Cultivate healthy habits
Anyone can prevent or reverse chronic disease with nine simple diet, exercise and mind-body practices. That’s the premise of Kirk Hamilton’s self-published book, Staying Healthy in the Fast Lane: 9 Simple Steps to Optimal Health. A certified physician’s assistant specializing in nutrition, prevention and integrative medicine, Hamilton drew on 28 years of professional experience to create the plan in his book.
What made you decide to turn your ideas about health into a book?
When you’re in medicine, you talk to patients every day. You say the same things over and over and over again. If you practice some basic lifestyle practices, most people would be in better health. … The basic idea of the book was to put down what [you] say in a concise way so people can help themselves avoid doctors. Like the World Health Organization says, if we just had the correct diet, exercise and didn’t smoke, we could prevent 80 percent of heart disease, 80 percent of Type 2 diabetes, 80 percent of stroke, and 40 percent of cancer. … That’s why I decided to write the book.
If someone was too lazy to implement all nine steps detailed in your book, which two or three would you suggest as absolutely essential?

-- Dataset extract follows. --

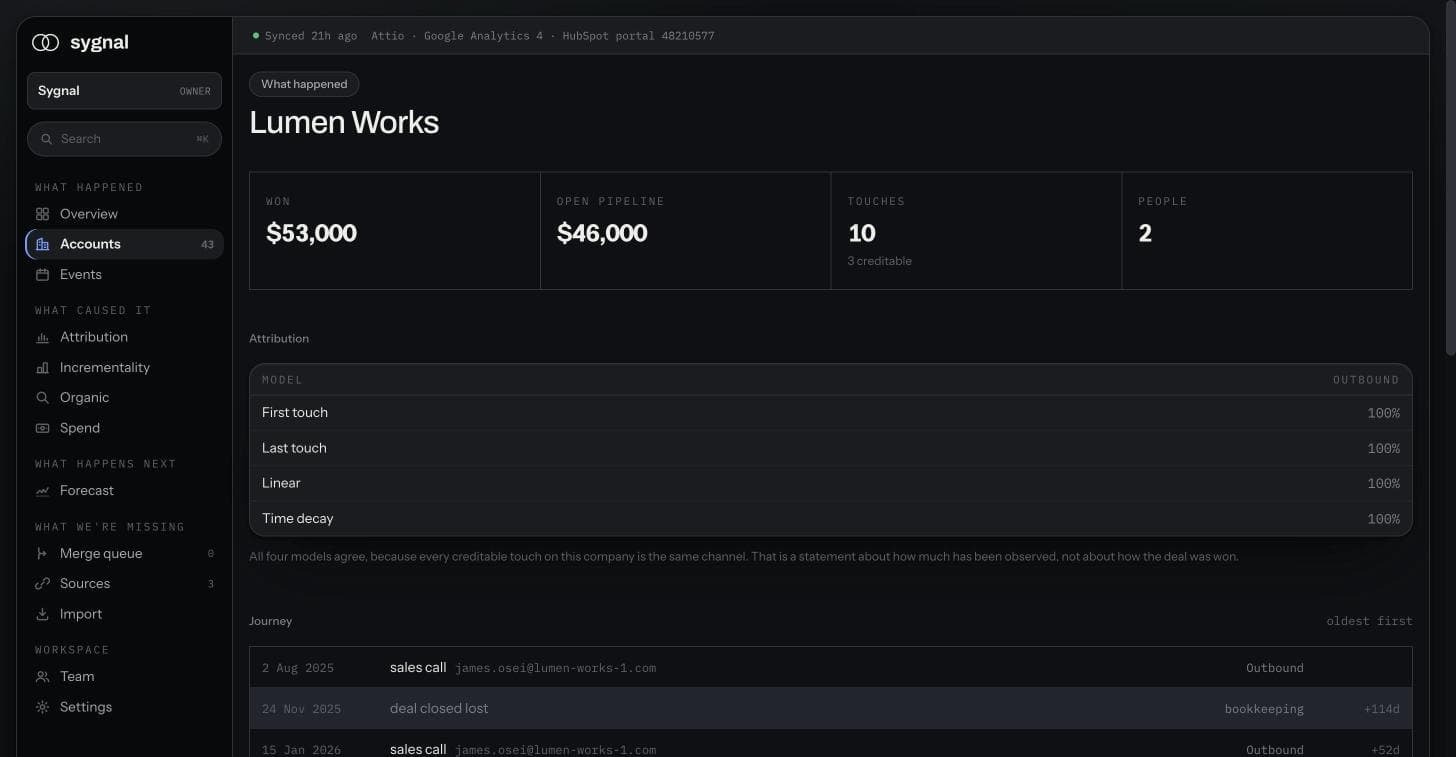Open the Import download icon
Screen dimensions: 1456x757
tap(42, 614)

The first would be to eat [from] the outside [aisles] of a grocery store—no processed foods. When you walk inside a grocery store, eat on the periphery of the grocery store: fruits and vegetables, lean animal protein. I’d skip dairy products. Eat unprocessed whole grains if you can find them. Skip the junk in the middle of the store. … No. 2 is you’ve got to move your body every day. Walking, biking, hiking. Try and move about a half hour a day. My mind-body one would be to just sit quietly for 15 to 30 minutes every day. [It] doesn’t have to be a perfect meditative practice … because a little meditation will occur. Those are the three.
What sort of incentives actually work to keep people active and healthy?

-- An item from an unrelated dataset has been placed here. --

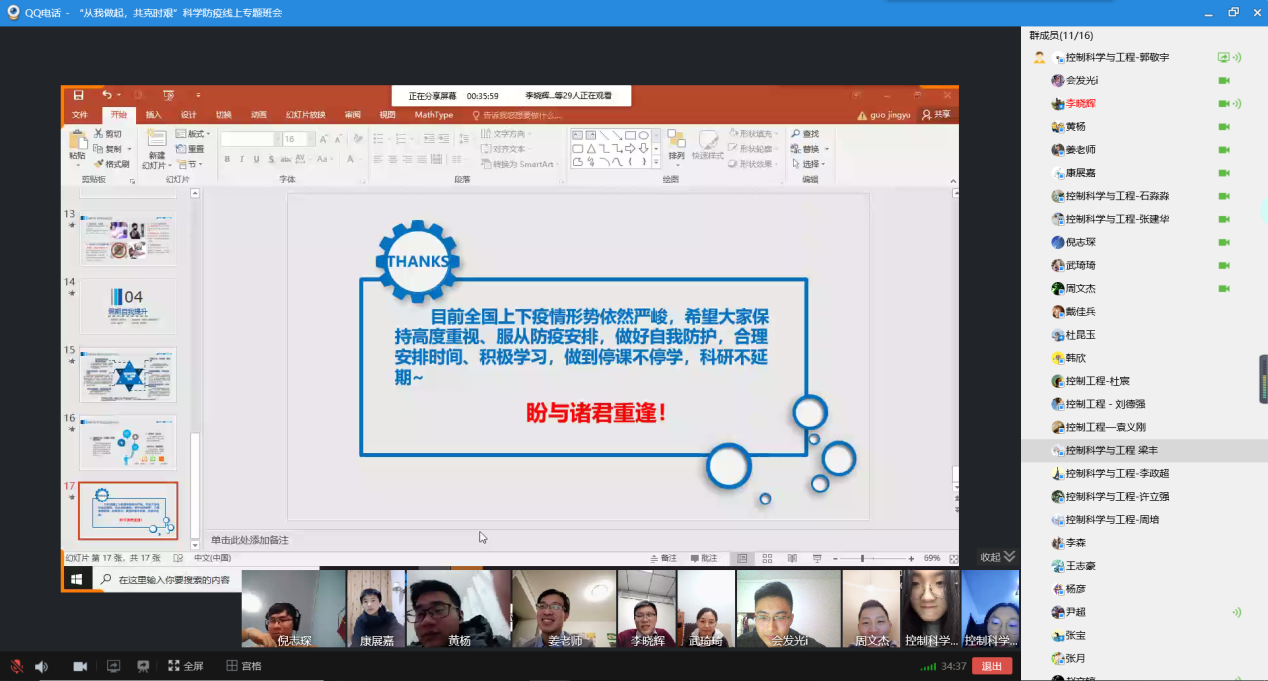
Task: Switch to 全屏 fullscreen mode
Action: 186,666
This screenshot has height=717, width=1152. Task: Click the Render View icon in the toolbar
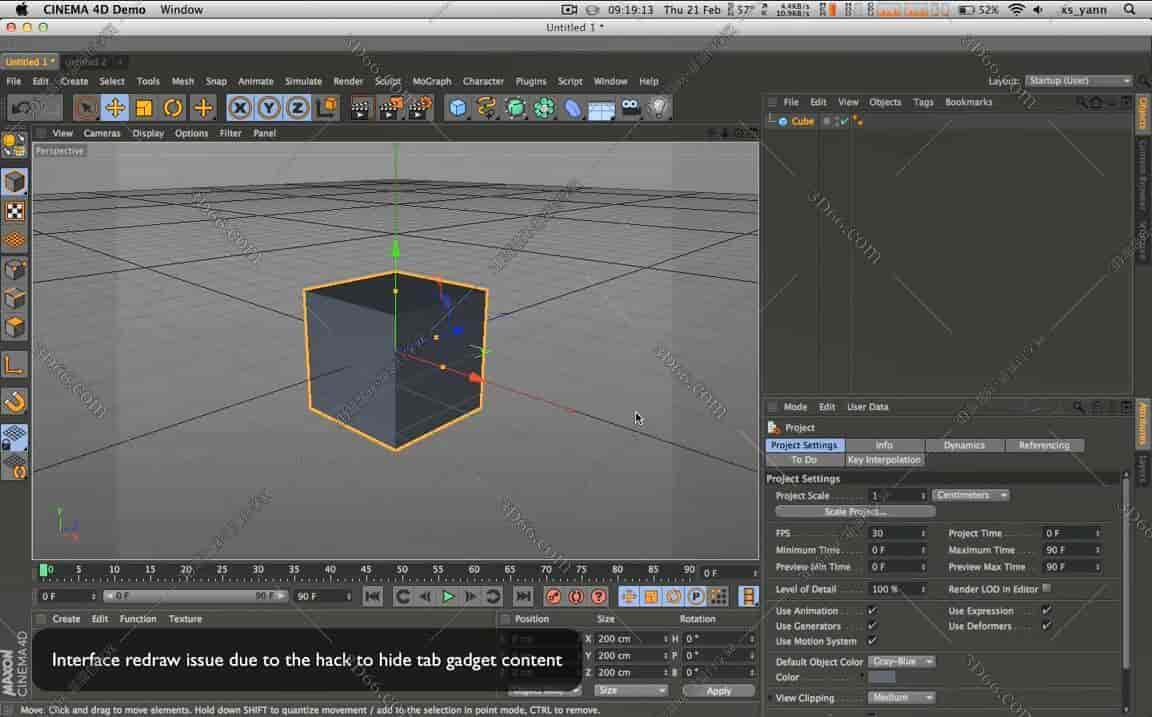tap(358, 107)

It’s not about the knowledge. It’s about how you incentivize people. I think it should be a national debate, because we have the reverse. Our incentives are to let these [diseases] happen. Either your insurance covers it, or the doctor gets paid for it. … If you get someone feeling well through this lifestyle, then it hooks them. It’s the reward. The reward is to be around for children and grandchildren. … I think the health-care debate should be that staying well is the real health-care reform. We should do everything we can to incentivize that.

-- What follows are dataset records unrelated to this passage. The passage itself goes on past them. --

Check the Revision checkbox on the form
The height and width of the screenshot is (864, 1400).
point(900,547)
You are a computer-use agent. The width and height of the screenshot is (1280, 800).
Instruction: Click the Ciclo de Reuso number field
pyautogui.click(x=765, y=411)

Do you think the American lifestyle is the unhealthiest of all developed countries?
Yes and no. I think we waste money. We’re supposedly 37th, or something like that, on how they judge health care. I know a large portion of our gross national product goes to health care. Japan’s down to 8 percent or so. They’re much healthier than we are. We’re obviously doing something wrong. In a free capitalistic society, you can sell anything, whether a lot of it kills you or not. We reimburse for disease. We let them happen.
Which developed country do you think lives the healthiest?
Japan is pretty much there, though as they let the Western lifestyle in, they’re getting [less healthy]. In Okinawa, they have the highest concentration of centenarians in the world. The benefit of their lifestyle is pretty clear: lots of physical labor, good social structure, high plant-based diet, unprocessed foods and fish. Also in Okinawa, they have the highest rates of diabetes and obesity in the younger generations. They have the most per capita fast-food restaurants in Asia. … You see these elders of 100 or so years of age, and [they are] lonely. All of [their] grandchildren and children died. They’re getting our diseases because they’re not living the elders’ lifestyle. They’re choosing to live the extreme Western lifestyle.
How do you teach young children to love healthy food and exercise and to stay away from unhealthy foods that are being advertised to them?
No. 1: The parents have to live the lifestyle. You have to offer it to the child, and you have to live it. You control what’s in the cupboard, in the refrigerator. But you have to believe in it yourself. I realize it’s hard if you’re a single mother and you have three children and you’re working, but you’ll have to believe in yourself and have it in the house. Kids watch what you do.
What’s one common food you recommend people immediately cut back on?
Dairy products—100 percent. I’ve seen more pain and suffering, just symptom-wise. Migraine headaches, irritable bowel syndrome, constipation, joint pain—you name a symptom, I’ve seen it. If I had to make one rule, I think everybody should be off it.